### Prompt
Copy out the following article on using spare furniture as an extended pantry word for word, from its title through the final line.

Bunker Life: How To Use Random Bits Of Furniture As An Extended Pantry

Bunker Life: How To Use Random Bits Of Furniture As An Extended Pantry

With the CEO of Woolworths saying the company has effectively been serving 50 million people in recent weeks—i.e., double our population—chances are you are one of many Australians who find themselves with a pantry which is a bit more chokkas than normal. (Mine certainly is.)

Fortunately, it finally seems like people are starting to calm down with their stockpiling. But now we’ve all got so much stuff, where exactly do we put it? It’s not easy to suddenly have to find a home for 36 litres of long-life milk, 7kg of crushed tomatoes, entire boxes of tins of pet food, and everything else!

Still, we must try. The trick is to look beyond the kitchen. Here are three options:

 

1. THE CHEST OF DRAWERS

There’s no better way to create intimacy in the bedroom than by filling your chest of drawers with red kidney beans, after all!

### Data shown
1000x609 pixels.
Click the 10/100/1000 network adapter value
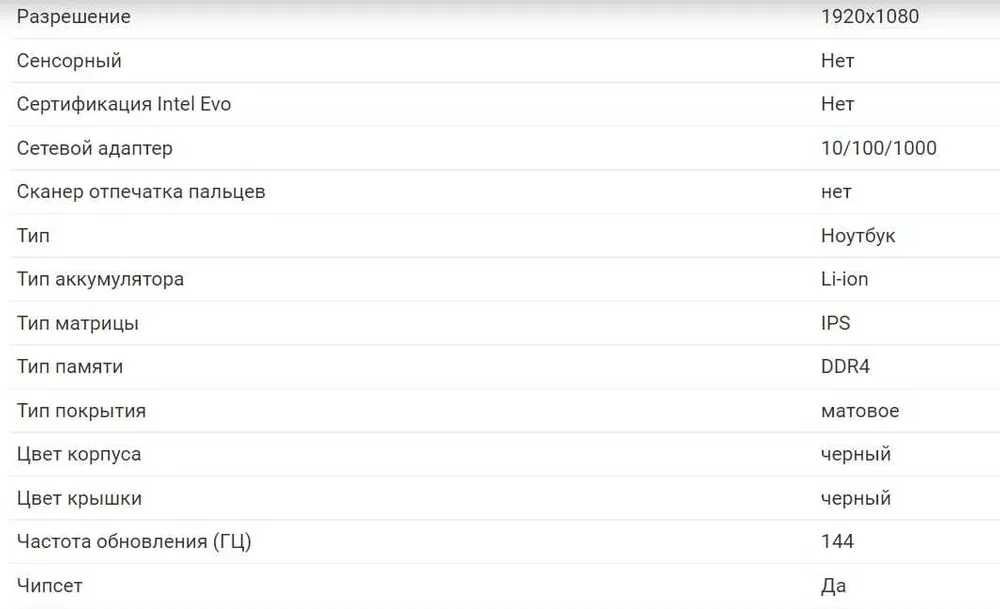click(879, 148)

### Output below
Bunker Life: How To Use Random Bits Of Furniture As An Extended Pantry

Bunker Life: How To Use Random Bits Of Furniture As An Extended Pantry

With the CEO of Woolworths saying the company has effectively been serving 50 million people in recent weeks—i.e., double our population—chances are you are one of many Australians who find themselves with a pantry which is a bit more chokkas than normal. (Mine certainly is.)

Fortunately, it finally seems like people are starting to calm down with their stockpiling. But now we’ve all got so much stuff, where exactly do we put it? It’s not easy to suddenly have to find a home for 36 litres of long-life milk, 7kg of crushed tomatoes, entire boxes of tins of pet food, and everything else!

Still, we must try. The trick is to look beyond the kitchen. Here are three options:

 

1. THE CHEST OF DRAWERS

There’s no better way to create intimacy in the bedroom than by filling your chest of drawers with red kidney beans, after all!